BEGIN
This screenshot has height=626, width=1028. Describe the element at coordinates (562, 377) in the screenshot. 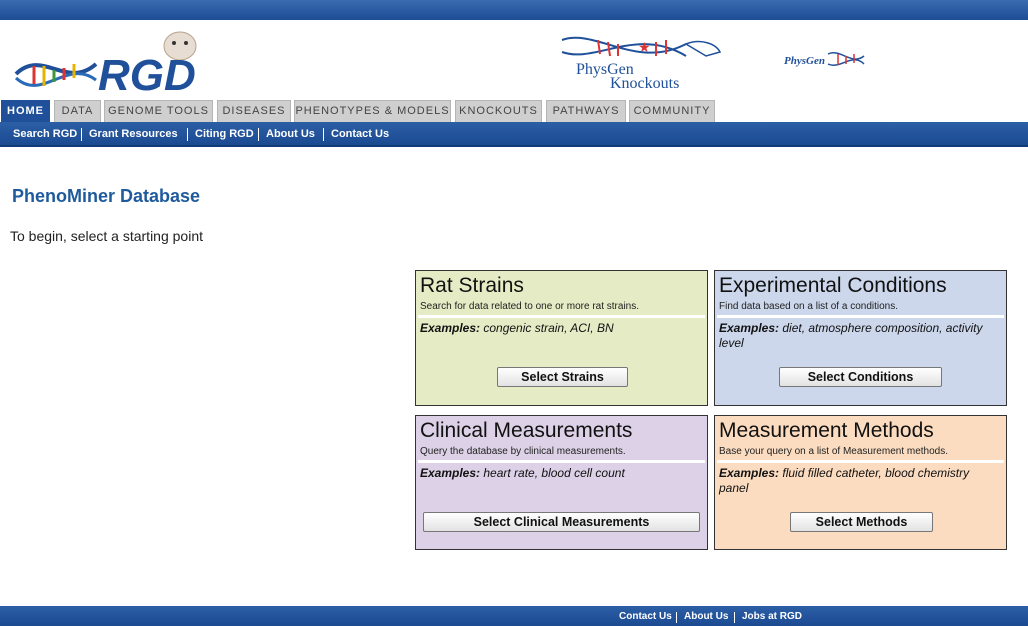

I see `select-strains-button: Select Strains` at that location.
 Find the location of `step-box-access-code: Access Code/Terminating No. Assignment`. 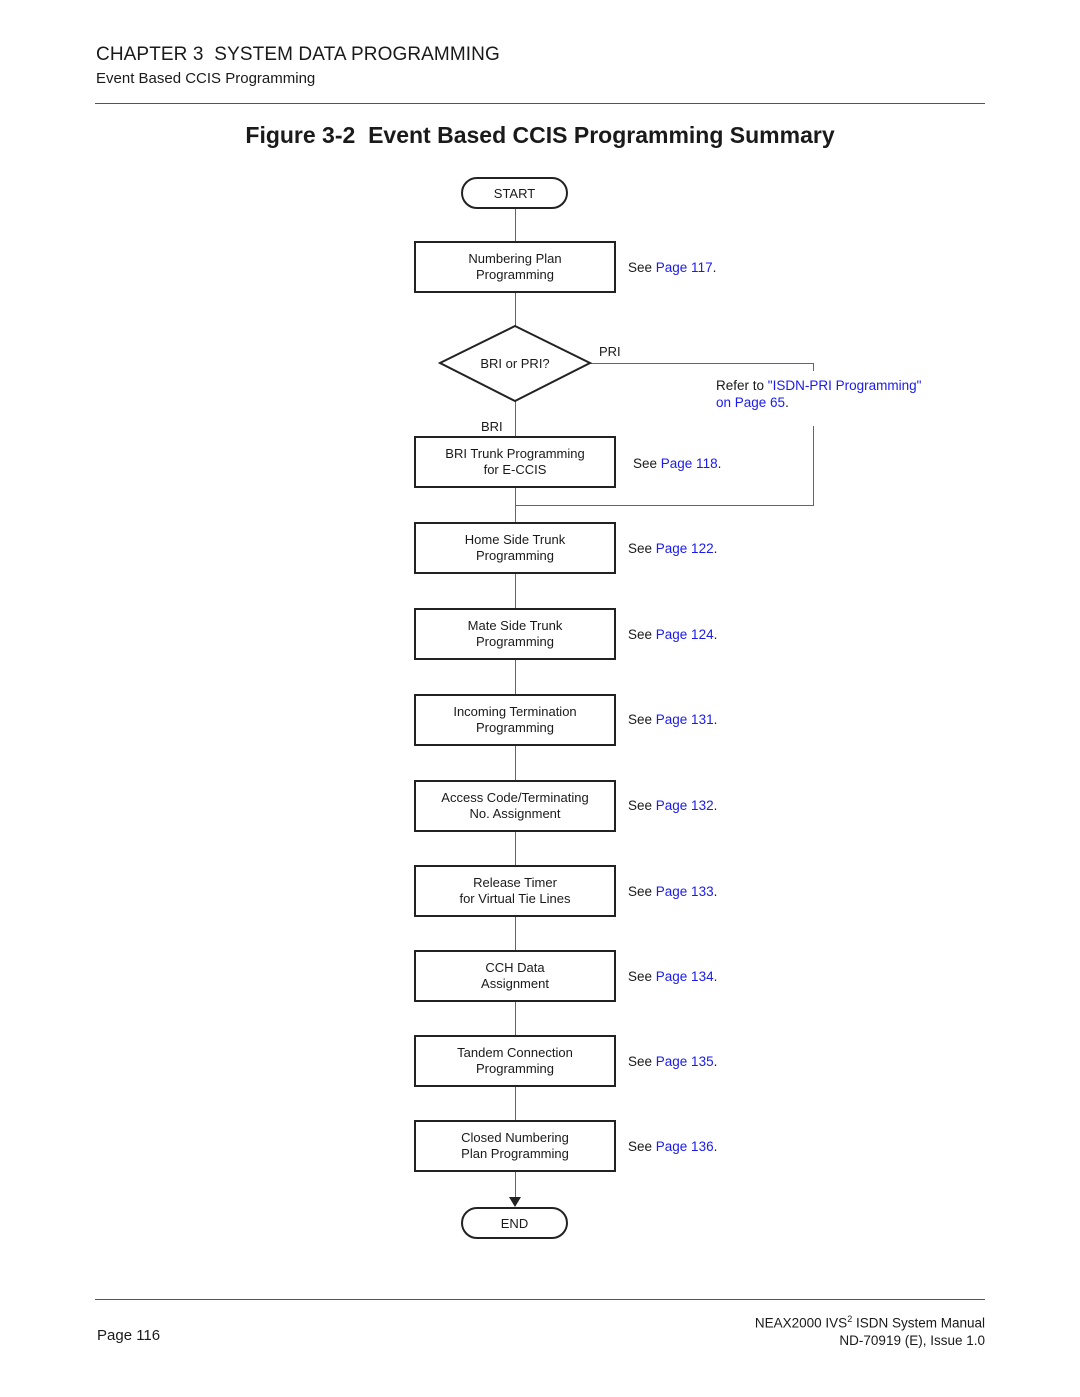

step-box-access-code: Access Code/Terminating No. Assignment is located at coordinates (515, 806).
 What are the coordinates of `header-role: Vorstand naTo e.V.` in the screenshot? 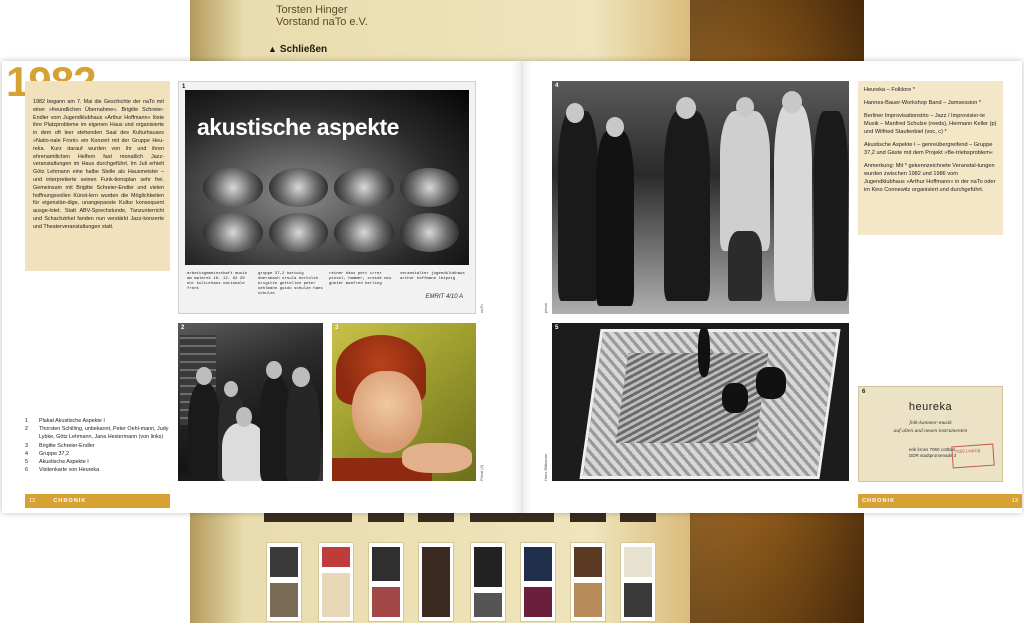 It's located at (322, 22).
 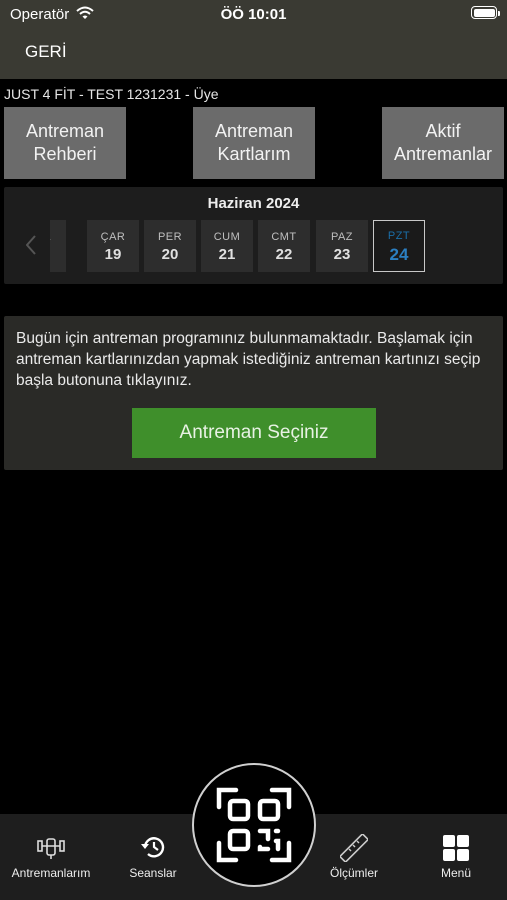 I want to click on day-name: PZT, so click(x=399, y=236).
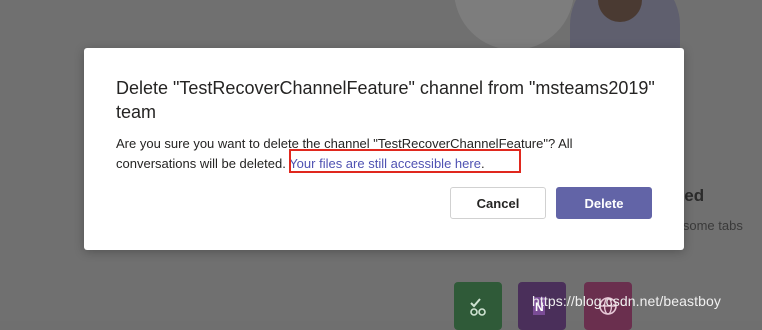 The height and width of the screenshot is (330, 762). I want to click on files-accessible-link: Your files are still accessible here, so click(385, 164).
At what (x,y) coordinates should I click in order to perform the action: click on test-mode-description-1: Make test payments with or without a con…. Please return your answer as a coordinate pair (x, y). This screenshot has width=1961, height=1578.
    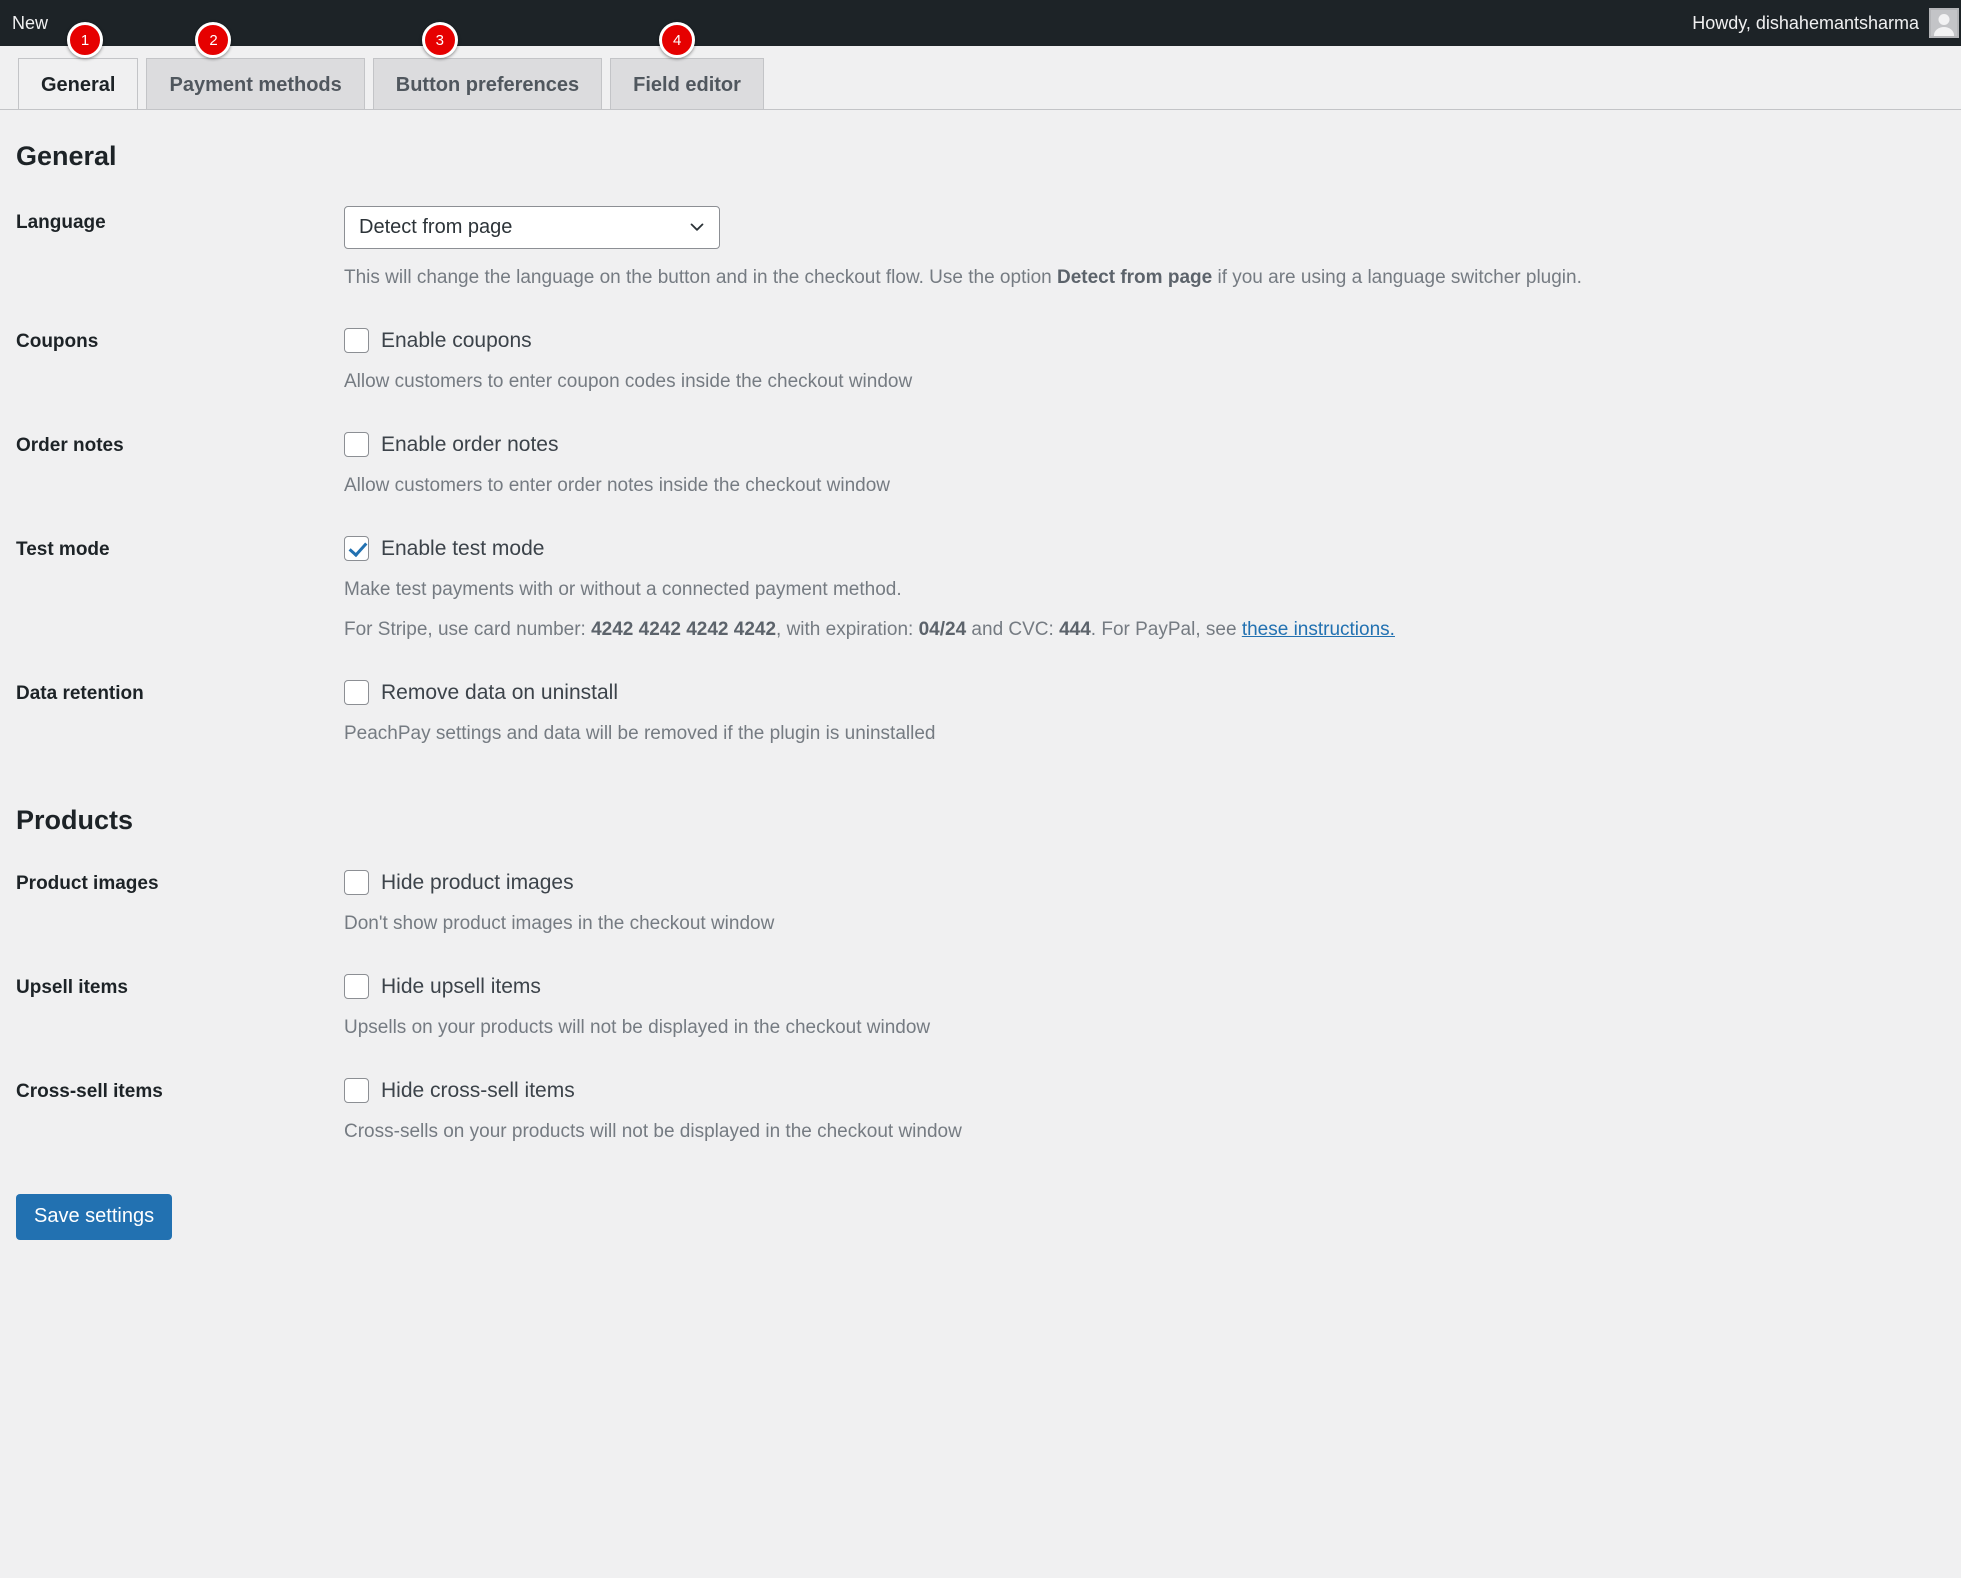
END
**TO DO:** Reproduce the entries from the beginning through the line containing "at that location.", swapping "Describe" for "Identify" and leaving all other wording unchanged. Omit the pictures from your reproduction.

**EXERCISE RESULT:**
This screenshot has height=626, width=1028. Identify the element at coordinates (562, 377) in the screenshot. 

I see `select-strains-button: Select Strains` at that location.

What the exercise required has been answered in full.